Re: Join Removal/ Vertical Partitioning

Lists: pgsql-hackers
From: Simon Riggs <simon(at)2ndquadrant(dot)com>
To: pgsql-hackers <pgsql-hackers(at)postgresql(dot)org>
Subject: Join Removal/ Vertical Partitioning
Date: 2008-06-26 10:57:07
Message-ID: 1214477827.3845.87.camel@ebony.site
Views: Raw Message | Whole Thread | Download mbox | Resend email
Lists: pgsql-hackers

There are common cases where we want to remove unwanted joins from
queries, especially with view and Object Relational Mapping systems such
as Hibernate etc.. (I've mentioned this before on -hackers or -perform,
but I can't find the links)

Typical case is where we have a class that has a subclass present fairly
infrequently, so we want to physically separate the subclass for
performance. It's easy to separate the data, but then much harder to get
the SQL to recognise that is what we have done. The same problem also
occurs in Data Warehousing and is typically known as Vertical
Partitioning in that context.

The attached example shows this for one and two subclasses.
[joinrem.sql]

Why do we care? Because the extra join hurts performance considerably.
pgbench test files attached, executed using dual CPU system with
pgbench -n -f <filename> -c 2 - t 30000

Access to 1 table 14,500 tps
Access to 2 tables 9,000 tps
Access to 3 tables 7,000 tps

We might typically expect there to be many subclasses that follow this
pattern (as well as some subclasses that are so frequent we would want
to merge them with the main class table, but that is not relevant to
discussion here), so the number of subclasses could be quite large.

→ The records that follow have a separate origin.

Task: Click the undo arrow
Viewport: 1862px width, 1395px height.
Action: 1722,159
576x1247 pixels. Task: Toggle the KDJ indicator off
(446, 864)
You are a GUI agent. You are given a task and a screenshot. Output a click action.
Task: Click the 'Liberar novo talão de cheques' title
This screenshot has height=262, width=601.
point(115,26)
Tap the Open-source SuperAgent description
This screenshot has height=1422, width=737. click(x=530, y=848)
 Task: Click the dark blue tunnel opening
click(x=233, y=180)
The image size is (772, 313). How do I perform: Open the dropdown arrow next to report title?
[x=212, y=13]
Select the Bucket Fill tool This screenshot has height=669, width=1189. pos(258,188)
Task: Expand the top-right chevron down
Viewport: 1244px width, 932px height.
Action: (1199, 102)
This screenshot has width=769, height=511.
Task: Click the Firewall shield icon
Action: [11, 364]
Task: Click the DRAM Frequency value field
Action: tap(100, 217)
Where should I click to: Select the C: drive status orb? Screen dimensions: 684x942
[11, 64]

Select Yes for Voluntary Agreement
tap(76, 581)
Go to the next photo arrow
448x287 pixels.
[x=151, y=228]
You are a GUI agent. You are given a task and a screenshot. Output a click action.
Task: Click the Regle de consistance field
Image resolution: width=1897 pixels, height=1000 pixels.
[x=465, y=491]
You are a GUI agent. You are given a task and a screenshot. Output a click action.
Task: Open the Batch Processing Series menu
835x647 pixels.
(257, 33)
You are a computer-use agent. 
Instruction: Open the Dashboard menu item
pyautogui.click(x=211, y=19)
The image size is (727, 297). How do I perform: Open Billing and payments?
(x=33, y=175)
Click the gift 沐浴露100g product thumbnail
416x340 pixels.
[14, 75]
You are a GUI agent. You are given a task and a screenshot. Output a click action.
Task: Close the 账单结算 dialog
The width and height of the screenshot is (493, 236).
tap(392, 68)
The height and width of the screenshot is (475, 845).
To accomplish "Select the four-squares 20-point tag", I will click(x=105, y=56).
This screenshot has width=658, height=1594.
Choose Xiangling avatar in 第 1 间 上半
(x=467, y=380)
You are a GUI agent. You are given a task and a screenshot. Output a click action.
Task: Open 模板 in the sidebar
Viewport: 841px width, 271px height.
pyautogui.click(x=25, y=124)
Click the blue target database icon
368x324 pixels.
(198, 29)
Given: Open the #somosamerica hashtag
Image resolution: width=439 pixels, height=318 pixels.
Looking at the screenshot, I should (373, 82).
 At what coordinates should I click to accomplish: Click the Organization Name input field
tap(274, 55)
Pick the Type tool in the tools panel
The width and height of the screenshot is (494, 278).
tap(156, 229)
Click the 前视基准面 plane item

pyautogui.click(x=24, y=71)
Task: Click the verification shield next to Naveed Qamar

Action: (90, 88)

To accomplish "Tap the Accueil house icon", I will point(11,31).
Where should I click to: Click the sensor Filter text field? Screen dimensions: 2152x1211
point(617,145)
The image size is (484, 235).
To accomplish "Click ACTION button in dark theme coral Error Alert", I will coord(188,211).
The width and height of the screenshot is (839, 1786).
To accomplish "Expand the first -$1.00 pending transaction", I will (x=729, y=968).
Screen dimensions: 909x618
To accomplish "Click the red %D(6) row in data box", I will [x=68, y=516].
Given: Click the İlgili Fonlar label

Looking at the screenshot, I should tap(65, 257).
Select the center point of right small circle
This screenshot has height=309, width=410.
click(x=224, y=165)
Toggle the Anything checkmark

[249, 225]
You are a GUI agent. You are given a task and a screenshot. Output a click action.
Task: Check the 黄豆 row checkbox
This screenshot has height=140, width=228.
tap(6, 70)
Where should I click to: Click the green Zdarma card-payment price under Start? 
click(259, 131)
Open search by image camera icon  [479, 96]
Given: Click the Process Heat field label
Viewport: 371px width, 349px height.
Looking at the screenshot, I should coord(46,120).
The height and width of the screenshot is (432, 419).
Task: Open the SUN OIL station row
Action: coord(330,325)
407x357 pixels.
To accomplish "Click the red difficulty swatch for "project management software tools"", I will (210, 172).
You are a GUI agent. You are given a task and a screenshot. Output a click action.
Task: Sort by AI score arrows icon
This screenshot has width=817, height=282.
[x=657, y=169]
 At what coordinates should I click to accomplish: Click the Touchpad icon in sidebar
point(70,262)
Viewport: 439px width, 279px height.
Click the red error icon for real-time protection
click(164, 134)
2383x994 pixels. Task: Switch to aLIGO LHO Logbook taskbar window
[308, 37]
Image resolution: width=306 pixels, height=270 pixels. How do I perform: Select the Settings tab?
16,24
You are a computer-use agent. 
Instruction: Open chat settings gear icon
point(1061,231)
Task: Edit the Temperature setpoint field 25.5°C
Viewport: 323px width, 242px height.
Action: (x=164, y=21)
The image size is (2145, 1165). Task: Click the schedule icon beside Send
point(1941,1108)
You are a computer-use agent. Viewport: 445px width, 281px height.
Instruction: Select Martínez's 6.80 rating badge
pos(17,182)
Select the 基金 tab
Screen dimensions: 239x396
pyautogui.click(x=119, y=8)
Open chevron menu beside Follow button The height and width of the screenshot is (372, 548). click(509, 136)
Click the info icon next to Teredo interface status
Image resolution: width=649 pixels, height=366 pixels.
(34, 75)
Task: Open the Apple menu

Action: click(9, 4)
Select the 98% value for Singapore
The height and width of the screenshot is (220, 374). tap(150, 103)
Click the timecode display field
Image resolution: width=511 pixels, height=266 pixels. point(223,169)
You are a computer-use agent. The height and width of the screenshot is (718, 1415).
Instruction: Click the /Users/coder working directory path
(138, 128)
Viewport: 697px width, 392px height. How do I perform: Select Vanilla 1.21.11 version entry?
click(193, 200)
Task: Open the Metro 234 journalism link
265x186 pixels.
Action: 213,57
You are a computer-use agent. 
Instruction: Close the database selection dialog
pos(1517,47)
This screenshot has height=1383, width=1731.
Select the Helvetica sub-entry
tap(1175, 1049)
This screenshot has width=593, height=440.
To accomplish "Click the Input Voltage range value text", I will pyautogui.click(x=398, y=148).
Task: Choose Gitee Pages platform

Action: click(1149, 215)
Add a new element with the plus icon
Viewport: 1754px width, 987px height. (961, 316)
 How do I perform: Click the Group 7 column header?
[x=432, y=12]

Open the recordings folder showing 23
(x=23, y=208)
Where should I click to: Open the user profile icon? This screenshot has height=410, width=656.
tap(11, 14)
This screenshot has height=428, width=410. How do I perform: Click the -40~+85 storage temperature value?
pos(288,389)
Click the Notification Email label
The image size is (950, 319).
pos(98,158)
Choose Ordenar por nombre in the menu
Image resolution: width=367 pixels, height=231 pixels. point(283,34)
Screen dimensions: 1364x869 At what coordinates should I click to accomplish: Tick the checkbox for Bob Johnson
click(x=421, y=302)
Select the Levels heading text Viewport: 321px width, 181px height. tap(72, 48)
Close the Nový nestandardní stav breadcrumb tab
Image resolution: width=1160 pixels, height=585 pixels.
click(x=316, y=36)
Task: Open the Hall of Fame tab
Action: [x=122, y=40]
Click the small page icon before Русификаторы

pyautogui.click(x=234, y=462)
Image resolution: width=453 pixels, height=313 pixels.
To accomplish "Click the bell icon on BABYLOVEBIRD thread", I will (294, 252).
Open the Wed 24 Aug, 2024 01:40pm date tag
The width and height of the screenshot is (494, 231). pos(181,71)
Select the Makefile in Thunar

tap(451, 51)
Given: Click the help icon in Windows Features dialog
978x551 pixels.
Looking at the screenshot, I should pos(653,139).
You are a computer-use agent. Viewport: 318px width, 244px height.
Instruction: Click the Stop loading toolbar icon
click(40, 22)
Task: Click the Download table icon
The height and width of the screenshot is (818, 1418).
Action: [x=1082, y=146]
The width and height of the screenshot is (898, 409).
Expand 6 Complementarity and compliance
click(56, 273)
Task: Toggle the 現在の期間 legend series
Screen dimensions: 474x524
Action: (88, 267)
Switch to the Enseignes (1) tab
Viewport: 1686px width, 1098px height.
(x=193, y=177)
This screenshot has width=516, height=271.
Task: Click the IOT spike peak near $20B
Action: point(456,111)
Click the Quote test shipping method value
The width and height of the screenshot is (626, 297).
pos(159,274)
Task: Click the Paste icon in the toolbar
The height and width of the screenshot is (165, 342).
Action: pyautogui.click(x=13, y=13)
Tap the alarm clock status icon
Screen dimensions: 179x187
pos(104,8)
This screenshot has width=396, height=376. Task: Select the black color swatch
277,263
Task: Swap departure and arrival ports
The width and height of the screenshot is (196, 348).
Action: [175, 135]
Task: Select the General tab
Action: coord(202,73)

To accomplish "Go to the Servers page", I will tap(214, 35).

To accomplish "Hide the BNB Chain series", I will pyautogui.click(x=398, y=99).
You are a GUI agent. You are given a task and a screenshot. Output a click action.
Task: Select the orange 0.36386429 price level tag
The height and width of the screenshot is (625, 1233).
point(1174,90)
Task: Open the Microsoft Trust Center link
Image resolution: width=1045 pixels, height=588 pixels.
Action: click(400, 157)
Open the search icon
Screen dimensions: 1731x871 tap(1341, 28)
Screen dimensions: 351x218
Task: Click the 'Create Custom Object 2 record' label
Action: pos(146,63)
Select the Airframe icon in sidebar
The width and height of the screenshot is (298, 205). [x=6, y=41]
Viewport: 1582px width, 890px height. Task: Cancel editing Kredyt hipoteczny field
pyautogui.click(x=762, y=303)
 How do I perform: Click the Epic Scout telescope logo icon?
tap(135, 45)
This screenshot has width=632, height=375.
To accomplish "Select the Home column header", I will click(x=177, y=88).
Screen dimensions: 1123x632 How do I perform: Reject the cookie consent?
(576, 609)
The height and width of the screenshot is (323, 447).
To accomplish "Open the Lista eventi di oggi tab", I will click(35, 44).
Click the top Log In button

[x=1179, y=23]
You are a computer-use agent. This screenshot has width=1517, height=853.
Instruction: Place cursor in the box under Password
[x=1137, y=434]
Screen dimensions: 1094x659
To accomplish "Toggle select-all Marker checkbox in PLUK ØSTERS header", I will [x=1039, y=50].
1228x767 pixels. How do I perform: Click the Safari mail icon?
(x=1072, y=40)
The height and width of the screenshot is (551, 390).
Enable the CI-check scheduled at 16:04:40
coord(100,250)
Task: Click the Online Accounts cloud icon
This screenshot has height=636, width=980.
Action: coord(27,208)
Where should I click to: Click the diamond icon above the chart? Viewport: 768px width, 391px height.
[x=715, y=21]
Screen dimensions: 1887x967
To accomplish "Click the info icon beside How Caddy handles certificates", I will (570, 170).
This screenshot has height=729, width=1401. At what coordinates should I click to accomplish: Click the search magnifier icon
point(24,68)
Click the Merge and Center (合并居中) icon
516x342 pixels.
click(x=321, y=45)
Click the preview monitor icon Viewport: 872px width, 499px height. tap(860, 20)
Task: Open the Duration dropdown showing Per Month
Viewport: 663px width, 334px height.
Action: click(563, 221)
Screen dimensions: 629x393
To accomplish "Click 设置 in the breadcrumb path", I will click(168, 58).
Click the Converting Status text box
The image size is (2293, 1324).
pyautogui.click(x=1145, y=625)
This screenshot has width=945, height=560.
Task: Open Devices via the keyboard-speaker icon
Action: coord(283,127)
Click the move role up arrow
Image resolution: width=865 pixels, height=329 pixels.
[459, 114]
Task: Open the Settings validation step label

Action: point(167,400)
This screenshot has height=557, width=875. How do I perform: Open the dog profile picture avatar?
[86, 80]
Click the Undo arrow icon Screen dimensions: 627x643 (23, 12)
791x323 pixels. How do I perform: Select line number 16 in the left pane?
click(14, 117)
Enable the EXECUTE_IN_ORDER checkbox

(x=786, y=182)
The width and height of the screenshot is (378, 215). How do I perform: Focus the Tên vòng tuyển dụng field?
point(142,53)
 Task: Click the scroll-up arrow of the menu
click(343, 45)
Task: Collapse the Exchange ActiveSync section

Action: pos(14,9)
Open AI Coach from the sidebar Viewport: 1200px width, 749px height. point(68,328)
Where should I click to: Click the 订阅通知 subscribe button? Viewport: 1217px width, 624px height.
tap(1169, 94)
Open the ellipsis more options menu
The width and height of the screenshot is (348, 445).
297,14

explain select c_c1 from wholeclass2tables where pk = 6;

QUERY
PLAN
---------------------------------------------------------------------------------------
Nested Loop Left Join (cost=0.00..16.55 rows=1 width=4)
Join Filter: (c.pk = sc.pk)
-> Index Scan using class_pkey on class c (cost=0.00..8.27 rows=1
width=8)
Index Cond: (pk = 6)
-> Index Scan using subclass_pkey on subclass sc (cost=0.00..8.27
rows=1 width=4)
Index Cond: (sc.pk = 6)
(6 rows)

The EXPLAIN shows that we access both tables, even though the access to
"subclass" is not required to correctly resolve the query in *all*
cases. Similar plan for 3+ table access.

The join is removable because

* rows are returned by the query whether or not rows exist in subclass
* every row in "class" matches at *most* one row in "subclass" because
the join columns are unique on both sides of the join.
* the join operator function is IMMUTABLE (and is therefore able to be
optimised away when circumstances allow)

(Note that the FK link between the tables is not required to prove this,
it is just shown because that is the way we would typically do this).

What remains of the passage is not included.